Single by Nathaniel

from the album Yours
- B-side: "I Got a Feeling"
- Released: 27 September 2013
- Recorded: 2013
- Genre: Pop; R&B;
- Length: 3:22
- Label: DNA Songs / Sony
- Songwriters: Nathaniel; Anthony Egizii; David Musumeci;
- Producer: DNA Songs

Nathaniel singles chronology
| "You Are the One" (2011) | "You" (2013) | "I Am Australian" (2014) |

= You (Nathaniel Willemse song) =

"You" is a song recorded by the Australian singer Nathaniel.
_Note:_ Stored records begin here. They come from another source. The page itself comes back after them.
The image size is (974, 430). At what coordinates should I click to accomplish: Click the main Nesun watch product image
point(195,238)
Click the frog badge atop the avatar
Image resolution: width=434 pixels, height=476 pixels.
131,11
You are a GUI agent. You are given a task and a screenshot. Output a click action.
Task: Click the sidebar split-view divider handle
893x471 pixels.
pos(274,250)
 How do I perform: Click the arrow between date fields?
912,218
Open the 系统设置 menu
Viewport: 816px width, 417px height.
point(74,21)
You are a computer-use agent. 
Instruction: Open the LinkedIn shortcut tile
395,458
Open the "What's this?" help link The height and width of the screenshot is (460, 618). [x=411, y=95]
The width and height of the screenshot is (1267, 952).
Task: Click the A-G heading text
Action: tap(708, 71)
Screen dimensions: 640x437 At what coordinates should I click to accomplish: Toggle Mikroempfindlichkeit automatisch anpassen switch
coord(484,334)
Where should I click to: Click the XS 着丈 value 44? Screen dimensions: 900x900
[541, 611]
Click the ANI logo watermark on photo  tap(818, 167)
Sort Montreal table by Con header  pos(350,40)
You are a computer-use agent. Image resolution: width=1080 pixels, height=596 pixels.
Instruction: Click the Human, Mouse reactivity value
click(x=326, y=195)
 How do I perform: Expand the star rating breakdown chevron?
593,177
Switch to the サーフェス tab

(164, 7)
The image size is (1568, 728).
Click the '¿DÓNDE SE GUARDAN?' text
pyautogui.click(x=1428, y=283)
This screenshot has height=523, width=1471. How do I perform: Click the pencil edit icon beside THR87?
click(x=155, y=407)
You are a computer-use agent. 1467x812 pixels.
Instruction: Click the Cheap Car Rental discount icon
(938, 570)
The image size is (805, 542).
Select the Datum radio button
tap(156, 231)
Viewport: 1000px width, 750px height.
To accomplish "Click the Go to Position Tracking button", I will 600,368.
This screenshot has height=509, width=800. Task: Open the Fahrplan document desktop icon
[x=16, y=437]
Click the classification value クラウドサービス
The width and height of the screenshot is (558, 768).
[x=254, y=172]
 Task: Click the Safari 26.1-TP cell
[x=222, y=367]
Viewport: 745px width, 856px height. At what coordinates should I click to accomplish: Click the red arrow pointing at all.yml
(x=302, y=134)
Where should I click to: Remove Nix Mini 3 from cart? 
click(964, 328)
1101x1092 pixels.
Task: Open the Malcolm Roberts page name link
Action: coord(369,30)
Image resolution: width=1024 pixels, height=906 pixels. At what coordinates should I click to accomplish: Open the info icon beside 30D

The song was digitally released through DNA Songs / Sony on 27 September 2013, as his debut single with a major label. "You" peaked at number four on the ARIA Singles Chart and it was certified two times platinum by the Australian Recording Industry Association for selling 140,000 copies. The accompanying music video was released on 8 October 2013.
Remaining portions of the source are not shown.